Sometimes a week is just too long. Too long to focus, too long to be socially appropriate, too long to make the right decisions. Too long for there to not be any problems.
Nigel just returned from a week at Scout camp, and for the most part, everything went well. His father also attended, facilitating appropriate social interaction and keeping Nigel on track with the regular Scout duties that he would sometimes rather shirk. But Nigel participated, helped cook and clean, and attended merit badge activities for environmental science, oceanography, archery, and camping. He did really well until the last day.
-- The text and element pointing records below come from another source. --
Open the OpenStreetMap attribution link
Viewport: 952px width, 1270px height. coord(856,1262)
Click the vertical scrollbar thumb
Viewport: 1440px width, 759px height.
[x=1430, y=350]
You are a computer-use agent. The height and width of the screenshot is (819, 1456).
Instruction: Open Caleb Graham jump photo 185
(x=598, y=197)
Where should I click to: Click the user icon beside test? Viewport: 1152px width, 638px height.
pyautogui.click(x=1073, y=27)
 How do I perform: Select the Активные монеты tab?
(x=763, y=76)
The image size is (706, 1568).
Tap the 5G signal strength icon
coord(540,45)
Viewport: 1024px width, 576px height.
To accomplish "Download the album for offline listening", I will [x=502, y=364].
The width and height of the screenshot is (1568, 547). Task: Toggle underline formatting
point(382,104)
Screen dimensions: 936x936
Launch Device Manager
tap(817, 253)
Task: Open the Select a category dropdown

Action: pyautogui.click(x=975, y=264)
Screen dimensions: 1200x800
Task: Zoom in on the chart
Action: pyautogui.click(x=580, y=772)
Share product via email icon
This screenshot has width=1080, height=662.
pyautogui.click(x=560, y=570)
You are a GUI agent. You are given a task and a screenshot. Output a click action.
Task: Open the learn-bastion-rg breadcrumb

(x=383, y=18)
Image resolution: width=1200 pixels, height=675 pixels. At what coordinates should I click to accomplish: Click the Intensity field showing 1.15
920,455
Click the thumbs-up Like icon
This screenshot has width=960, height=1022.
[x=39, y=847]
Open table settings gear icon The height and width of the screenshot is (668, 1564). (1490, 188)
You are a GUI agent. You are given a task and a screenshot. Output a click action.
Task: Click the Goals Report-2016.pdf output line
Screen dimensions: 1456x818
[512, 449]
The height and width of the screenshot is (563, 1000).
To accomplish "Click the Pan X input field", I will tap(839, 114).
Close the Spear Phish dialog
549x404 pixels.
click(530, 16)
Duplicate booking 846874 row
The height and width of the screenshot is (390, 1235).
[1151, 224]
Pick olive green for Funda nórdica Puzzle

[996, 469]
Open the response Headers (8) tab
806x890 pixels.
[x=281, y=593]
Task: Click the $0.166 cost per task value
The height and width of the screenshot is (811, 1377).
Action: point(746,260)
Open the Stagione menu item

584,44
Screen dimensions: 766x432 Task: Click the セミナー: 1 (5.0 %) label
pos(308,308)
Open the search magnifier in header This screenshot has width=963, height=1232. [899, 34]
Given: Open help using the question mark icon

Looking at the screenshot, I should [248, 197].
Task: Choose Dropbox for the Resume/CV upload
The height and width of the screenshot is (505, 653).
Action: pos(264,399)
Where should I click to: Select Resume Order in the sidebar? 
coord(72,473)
Nigel, like many autistic individuals, is an animal lover. He loves our cats, his father’s dog, and the rodents we’ve had, including his very own mouse. He loves animals of most kinds, including fish, birds, and reptiles (insects, not so much). And so he was nearly obsessed with the birds’ nest that was at the Scout camp. There were baby birds in it, up in a tree, and all of the Scout groups took turns going to observe the nest. Scouts and adult leaders alike enjoyed watching the baby birds and their parents. Nigel, more excited than most, decided that he wanted to hold one of the babies.
Well, I’m sure you can see where this is going. In his attempt to retrieve the nest, it fell to the ground. Afraid that he would get in trouble, he left the scene. Everyone at camp soon discovered that the nest had been knocked down and the babies had died, and they all wondered who was responsible. Nigel’s dad had a feeling, so he privately asked Nigel if he had done it. Nigel, visibly upset, admitted his terrible mistake.
It pains me to think of my poor son in such turmoil, berating himself for not thinking about the consequences of his actions, feeling such guilt and remorse that he caused himself to projectile vomit because of his nerves. He has made mistakes of this magnitude before, and after dealing with the consequences, I’ve always assured him that making mistakes is part of growing up, that we all do it, autistic or not. He often blames his neurological difference, saying, “It’s because of the A word. I have a defective brain.” Telling him that different does not mean defective doesn’t seem to help much. I hate that “the A word” causes him to devalue himself.
And so we get through the day – the week – with another “learning experience” under our collective belts. Some weeks there’s just more to learn, I guess.